In a self-directed team, the members are also stakeholders, meaning, they also discuss WHAT we are going to do with the Product Owner and the rest of the stakeholders. The team focus is at the same time “BUILD THE THING RIGHT” and “BUILD THE RIGHT THING”.
Being at the same time a development team member and a stakeholder is extremely powerful since the team alignment is actually organic: We are building the product we have shaped. The risks of demotivated, disengaged team members are quite mitigated. However, this situation cannot always be achieved.
To practice SCRUM, you don’t actually need to setup self-directed teams, although it would be great to have. Don’t hesitate if you have the chance to have a self-directed team, there are only benefits from it.
Let’s consider different scenarios:
A team in a consulting company developing a product for a client
The development team members are hardly going to become stakeholders. Nonetheless, they can come up with ideas, and it’s up to the P.O. to handle this according to the current situation. But the chances that development team members have a considerable impact on the backlog are prettly low. It’s definitely unusual to find self-directed teams in this environment.

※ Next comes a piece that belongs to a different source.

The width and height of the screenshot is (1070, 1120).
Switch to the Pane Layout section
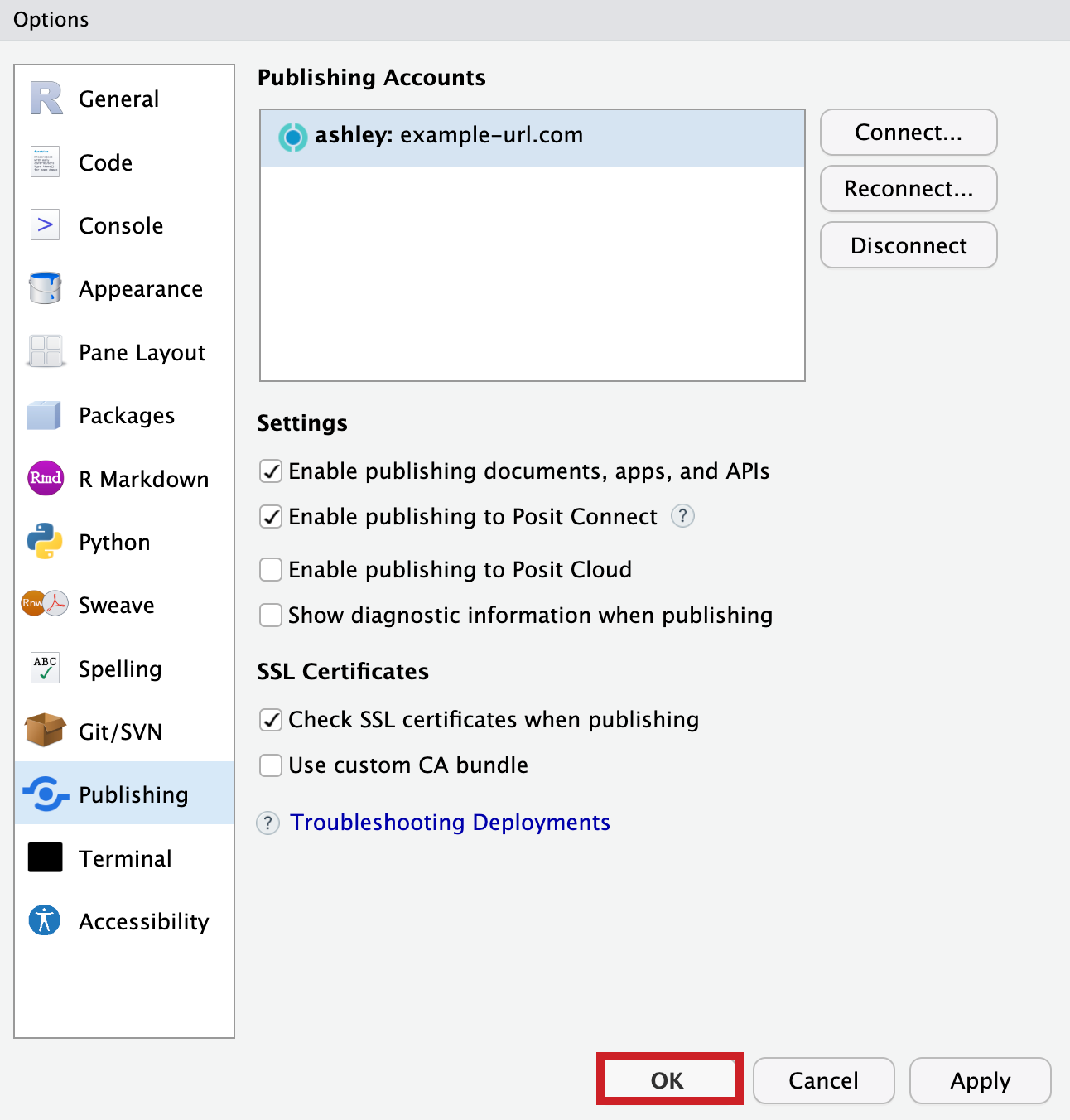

A different scenario could be a team building a video game
One of the best games you can play in Facebook and mobile, papa pear saga, is actually composed by a self-directed team. In this team, it’s normal to have business organize team discussions about the new characters, new boosters, new blockers, special campaigns, etc… Roughly everything the Product Owner wants to kick into a sprint is in one way or another co-created by the team.